¹³C-NMR spectrum of cis-[Ni(C₅H₅N)₂Cl₂].

Figure 7 

¹³C-NMR spectrum of trans-[Ni(C₅H₅N)₂Cl].

3.3. Magnetic and Conductance Studies

The molar conductivity value of 0.00 ohm⁻¹cm² mole⁻¹ (Table 1) in chloroform strongly supports the nonelectrolytic nature of the complex; that is, all the anions are in the coordination sphere as expected for four coordinated square planar Ni(II) complexes. On the other hand, the molar conductivity value of 315 ohm⁻¹cm² mole⁻¹ of the yellow coloured aqueous solution of this complex corresponding to 1 : 2 electrolytes provides evidence that di-aqua complex is formed by the complete replacement of Cl^- ion by H₂O molecules in aqueous solution. The magnetic moment value of the complex is 0.00 B.M. which corresponds to no unpair electron as expected for square planar nickel (II) complex.

3.4. Antimicrobial Studies

Transition metal coordination complexes play vital role in biological study; some of these have now been widely studied for their antimicrobial and anticancer properties [38] and extensive investigations in the field of metal complexes have been reported [39, 40]. A novel Ni(II) complex has also been studied with its antimicrobial activities [41]. In the continuation of this discovery present studies synthesized a new Ni(II) pyridine complex and the antifungal and antibacterial effect were observed. So it appeared interesting to see whether the compounds involved in this study exhibit any such activity or not.
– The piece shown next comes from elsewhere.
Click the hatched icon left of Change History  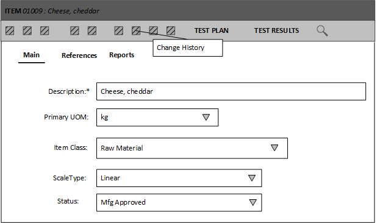click(x=119, y=30)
In the present investigation both ligand and complex have been evaluated against human pathogenic bacteria such as Salmonella typhi (B1), Shigella dysenteriae (B2), Escherichia coli (B3), Bacillus cereus (B4), and phytopathogenic fungi such as Macrophomina phaseolina (F1), Alternaria alternata (F2), Fusarium equiseti (F3), Colletotrichums corcolei (F4), and Botryodiplodia theobromae (F5).
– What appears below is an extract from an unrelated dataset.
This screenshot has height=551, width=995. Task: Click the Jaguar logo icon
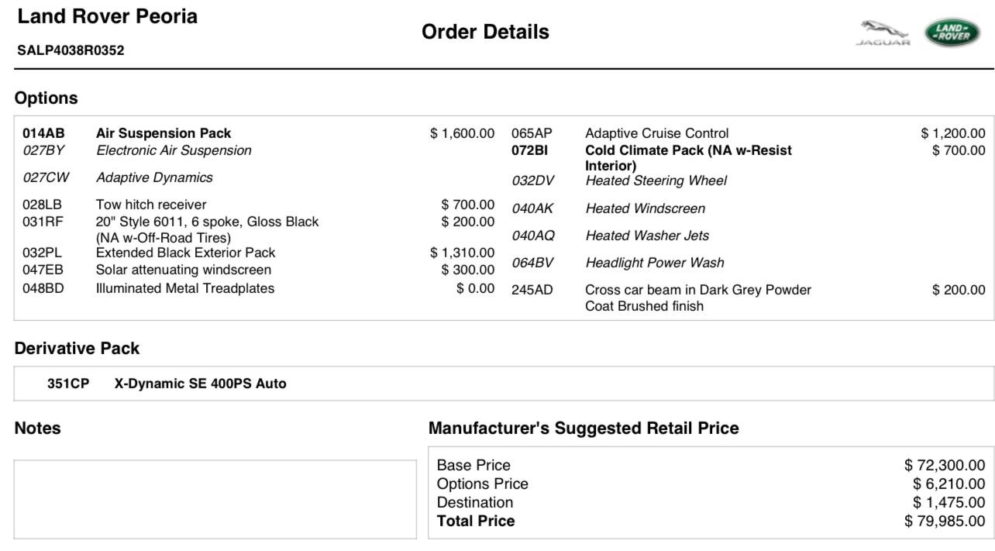tap(883, 33)
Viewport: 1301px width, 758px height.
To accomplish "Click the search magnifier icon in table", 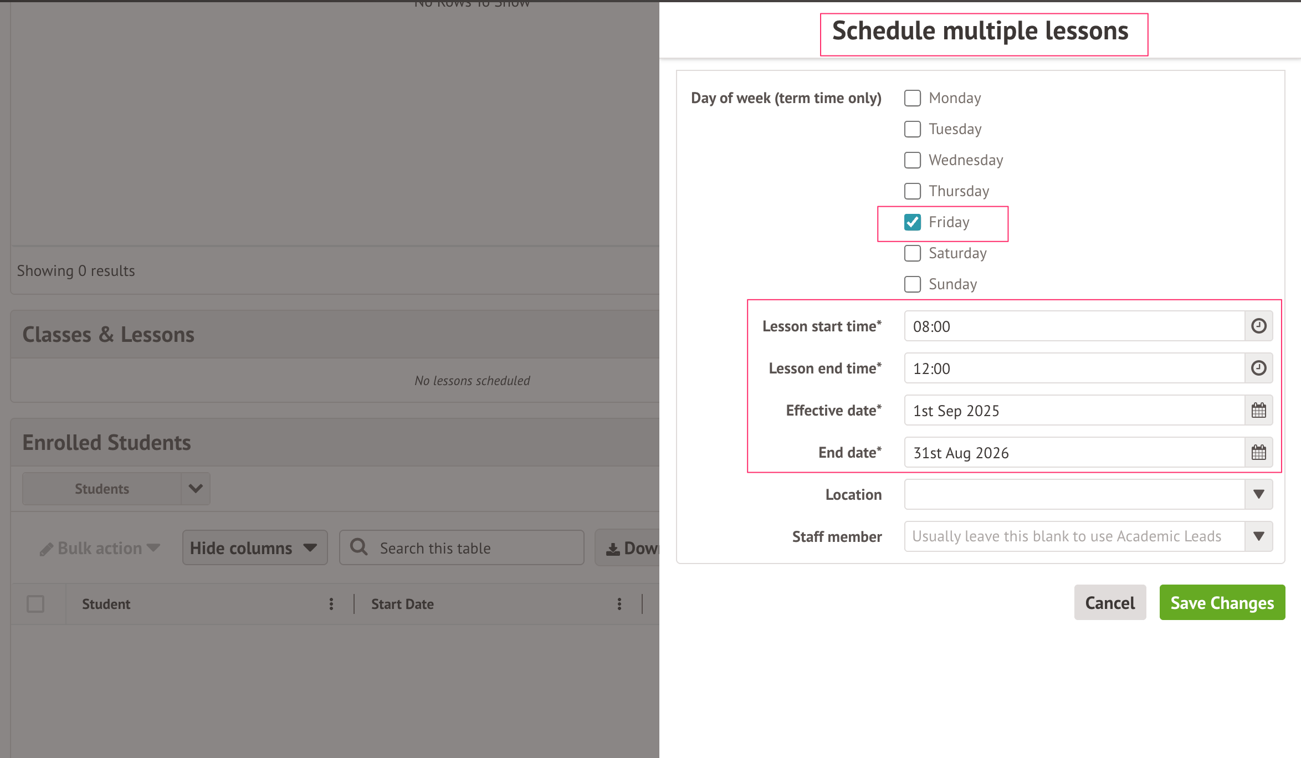I will click(x=359, y=547).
The results of the inhibition zones of the selected bacteria due to the effect of ligand and complex are graphically presented in Figure 8. The present work reveals that the complex was more effective against bacteria than its ligand and the data show that E. coli was inhibited to the greatest degree by the prepared complex. The results of the percentage inhibition of mycelia growth of the plant pathogenic fungi due to the effect of study are given graphically in Figure 9. The overall results indicated that the present complex has various amounts of effects on the inhibition of mycelial growth. Further (in most of cases) the ligand and complexes are found to show higher inhibition on the growth of Macrophomina phaseolina in comparison with other fungi.

Figure 8 

Inhibition of fungi mycelial growth by the tested ligand and complex.

Figure 9 

Bacterial growth inhibition by the tested ligand and complex.
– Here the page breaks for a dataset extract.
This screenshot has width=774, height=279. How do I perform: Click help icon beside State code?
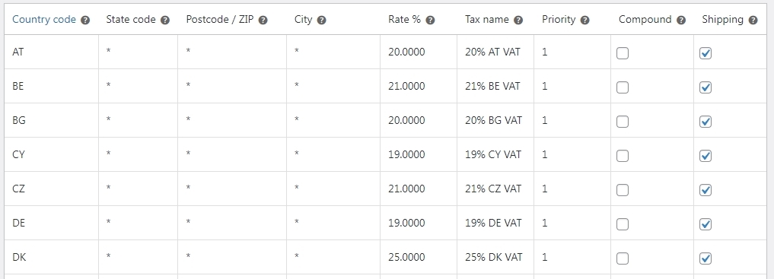coord(165,21)
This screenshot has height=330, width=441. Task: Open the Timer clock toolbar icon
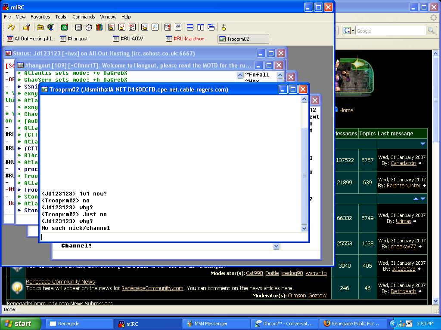[x=88, y=28]
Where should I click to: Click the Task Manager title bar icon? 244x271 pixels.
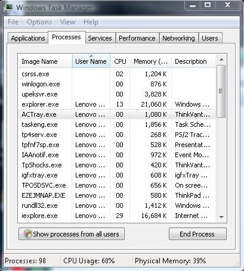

From the above discussion, it can be concluded that nature of ligands and metals plays a significant role in the inhibition of mycelial growth. However, in order to understand the functions responsible for antifungal activities of pyridine and its metal complexes, more studies are needed to be carried out with a series of analogous ligands and their complexes against a series of phytopathogenic fungi and bacteria.

4. Conclusion

From analytical and physical some spectral data at four coordinated cis- and trans-structures of the complex were proposed. Measurements of inhibition zones of ligand and complex show that the prepared complex has enhanced antibacterial activity more than ligand. In conclusion, this complex could reasonably be used for the treatment of some common diseases caused by E. coli.

Conflict of Interests

The authors declare that they have no conflict of interests.

Acknowledgments

The authors thank the Authority of Bangladesh Council of Scientific and Industrial Research (BCSIR) for providing all support, heartfelt gratitude is due to to Osaka University, Osaka, Japan, for recording 1H-NMR and 13C-NMR spectra of the complexes, and also special thanks are due to Chittagong College for assisting them by the support.